* _How to complete this task_: Below are some records; output all of them exactly as they read.

═══ Data section

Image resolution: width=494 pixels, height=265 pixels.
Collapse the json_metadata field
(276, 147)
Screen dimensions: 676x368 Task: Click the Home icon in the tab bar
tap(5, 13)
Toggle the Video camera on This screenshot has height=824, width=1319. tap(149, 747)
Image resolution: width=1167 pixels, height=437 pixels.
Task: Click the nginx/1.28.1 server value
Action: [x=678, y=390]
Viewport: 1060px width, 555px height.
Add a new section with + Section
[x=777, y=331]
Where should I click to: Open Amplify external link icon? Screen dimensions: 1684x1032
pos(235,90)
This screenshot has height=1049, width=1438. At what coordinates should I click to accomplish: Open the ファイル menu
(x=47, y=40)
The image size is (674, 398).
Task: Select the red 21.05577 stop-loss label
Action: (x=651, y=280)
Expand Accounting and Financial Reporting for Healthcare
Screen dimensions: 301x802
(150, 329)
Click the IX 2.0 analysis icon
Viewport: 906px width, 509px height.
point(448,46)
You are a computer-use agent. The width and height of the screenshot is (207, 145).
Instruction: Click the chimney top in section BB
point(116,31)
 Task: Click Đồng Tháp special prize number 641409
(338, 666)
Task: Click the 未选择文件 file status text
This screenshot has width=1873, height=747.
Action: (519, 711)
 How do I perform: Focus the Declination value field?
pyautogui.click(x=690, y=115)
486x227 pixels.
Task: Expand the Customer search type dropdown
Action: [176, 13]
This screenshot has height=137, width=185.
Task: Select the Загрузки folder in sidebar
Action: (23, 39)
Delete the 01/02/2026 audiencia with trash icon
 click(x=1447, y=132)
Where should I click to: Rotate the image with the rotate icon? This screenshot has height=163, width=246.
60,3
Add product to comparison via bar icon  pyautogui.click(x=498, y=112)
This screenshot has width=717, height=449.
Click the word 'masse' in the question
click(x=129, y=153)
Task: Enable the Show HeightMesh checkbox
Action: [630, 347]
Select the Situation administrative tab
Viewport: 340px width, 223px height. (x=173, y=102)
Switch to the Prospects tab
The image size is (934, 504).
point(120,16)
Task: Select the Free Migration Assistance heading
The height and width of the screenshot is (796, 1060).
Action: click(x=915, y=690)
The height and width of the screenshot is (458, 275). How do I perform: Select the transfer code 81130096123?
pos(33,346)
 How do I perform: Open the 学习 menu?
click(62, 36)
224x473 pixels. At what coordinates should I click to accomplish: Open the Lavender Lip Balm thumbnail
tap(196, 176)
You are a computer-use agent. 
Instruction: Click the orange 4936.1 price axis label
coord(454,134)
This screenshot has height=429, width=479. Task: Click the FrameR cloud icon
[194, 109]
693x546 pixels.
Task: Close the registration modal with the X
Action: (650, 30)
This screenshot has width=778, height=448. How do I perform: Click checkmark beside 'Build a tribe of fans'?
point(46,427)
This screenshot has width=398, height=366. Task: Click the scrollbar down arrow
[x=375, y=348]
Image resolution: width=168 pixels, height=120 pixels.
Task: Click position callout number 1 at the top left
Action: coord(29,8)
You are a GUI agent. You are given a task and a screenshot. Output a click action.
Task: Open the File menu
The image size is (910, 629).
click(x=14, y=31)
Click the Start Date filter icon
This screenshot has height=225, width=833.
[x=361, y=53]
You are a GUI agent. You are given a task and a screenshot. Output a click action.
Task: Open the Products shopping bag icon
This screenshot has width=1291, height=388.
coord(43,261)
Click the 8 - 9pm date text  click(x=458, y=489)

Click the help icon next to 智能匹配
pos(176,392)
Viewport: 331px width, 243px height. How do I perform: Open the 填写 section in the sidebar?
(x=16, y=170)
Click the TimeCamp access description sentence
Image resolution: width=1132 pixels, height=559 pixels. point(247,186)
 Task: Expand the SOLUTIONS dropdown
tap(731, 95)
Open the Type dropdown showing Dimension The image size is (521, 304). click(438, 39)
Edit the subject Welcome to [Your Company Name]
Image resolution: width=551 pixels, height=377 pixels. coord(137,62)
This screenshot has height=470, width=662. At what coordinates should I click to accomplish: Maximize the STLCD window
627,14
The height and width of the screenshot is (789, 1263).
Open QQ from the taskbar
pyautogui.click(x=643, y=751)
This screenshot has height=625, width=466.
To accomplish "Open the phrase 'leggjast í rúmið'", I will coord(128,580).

══════

* _Solution below_:
Image resolution: width=494 pixels, height=265 pixels.
Collapse the json_metadata field
(276, 147)
Screen dimensions: 676x368 Task: Click the Home icon in the tab bar
tap(5, 13)
Toggle the Video camera on This screenshot has height=824, width=1319. tap(149, 747)
Image resolution: width=1167 pixels, height=437 pixels.
Task: Click the nginx/1.28.1 server value
Action: [x=678, y=390]
Viewport: 1060px width, 555px height.
Add a new section with + Section
[x=777, y=331]
Where should I click to: Open Amplify external link icon? Screen dimensions: 1684x1032
pos(235,90)
This screenshot has height=1049, width=1438. At what coordinates should I click to accomplish: Open the ファイル menu
(x=47, y=40)
The image size is (674, 398).
Task: Select the red 21.05577 stop-loss label
Action: (x=651, y=280)
Expand Accounting and Financial Reporting for Healthcare
Screen dimensions: 301x802
(150, 329)
Click the IX 2.0 analysis icon
Viewport: 906px width, 509px height.
point(448,46)
You are a computer-use agent. The width and height of the screenshot is (207, 145).
Instruction: Click the chimney top in section BB
point(116,31)
 Task: Click Đồng Tháp special prize number 641409
(338, 666)
Task: Click the 未选择文件 file status text
This screenshot has width=1873, height=747.
Action: (519, 711)
 How do I perform: Focus the Declination value field?
pyautogui.click(x=690, y=115)
486x227 pixels.
Task: Expand the Customer search type dropdown
Action: [176, 13]
This screenshot has height=137, width=185.
Task: Select the Загрузки folder in sidebar
Action: (23, 39)
Delete the 01/02/2026 audiencia with trash icon
 click(x=1447, y=132)
Where should I click to: Rotate the image with the rotate icon? This screenshot has height=163, width=246.
60,3
Add product to comparison via bar icon  pyautogui.click(x=498, y=112)
This screenshot has width=717, height=449.
Click the word 'masse' in the question
click(x=129, y=153)
Task: Enable the Show HeightMesh checkbox
Action: [630, 347]
Select the Situation administrative tab
Viewport: 340px width, 223px height. (x=173, y=102)
Switch to the Prospects tab
The image size is (934, 504).
point(120,16)
Task: Select the Free Migration Assistance heading
The height and width of the screenshot is (796, 1060).
Action: click(x=915, y=690)
The height and width of the screenshot is (458, 275). How do I perform: Select the transfer code 81130096123?
pos(33,346)
 How do I perform: Open the 学习 menu?
click(62, 36)
224x473 pixels. At what coordinates should I click to accomplish: Open the Lavender Lip Balm thumbnail
tap(196, 176)
You are a computer-use agent. 
Instruction: Click the orange 4936.1 price axis label
coord(454,134)
This screenshot has height=429, width=479. Task: Click the FrameR cloud icon
[194, 109]
693x546 pixels.
Task: Close the registration modal with the X
Action: (650, 30)
This screenshot has width=778, height=448. How do I perform: Click checkmark beside 'Build a tribe of fans'?
point(46,427)
This screenshot has width=398, height=366. Task: Click the scrollbar down arrow
[x=375, y=348]
Image resolution: width=168 pixels, height=120 pixels.
Task: Click position callout number 1 at the top left
Action: coord(29,8)
You are a GUI agent. You are given a task and a screenshot. Output a click action.
Task: Open the File menu
The image size is (910, 629).
click(x=14, y=31)
Click the Start Date filter icon
This screenshot has height=225, width=833.
[x=361, y=53]
You are a GUI agent. You are given a task and a screenshot. Output a click action.
Task: Open the Products shopping bag icon
This screenshot has width=1291, height=388.
coord(43,261)
Click the 8 - 9pm date text  click(x=458, y=489)

Click the help icon next to 智能匹配
pos(176,392)
Viewport: 331px width, 243px height. How do I perform: Open the 填写 section in the sidebar?
(x=16, y=170)
Click the TimeCamp access description sentence
Image resolution: width=1132 pixels, height=559 pixels. point(247,186)
 Task: Expand the SOLUTIONS dropdown
tap(731, 95)
Open the Type dropdown showing Dimension The image size is (521, 304). click(438, 39)
Edit the subject Welcome to [Your Company Name]
Image resolution: width=551 pixels, height=377 pixels. coord(137,62)
This screenshot has height=470, width=662. At what coordinates should I click to accomplish: Maximize the STLCD window
627,14
The height and width of the screenshot is (789, 1263).
Open QQ from the taskbar
pyautogui.click(x=643, y=751)
This screenshot has height=625, width=466.
To accomplish "Open the phrase 'leggjast í rúmið'", I will coord(128,580).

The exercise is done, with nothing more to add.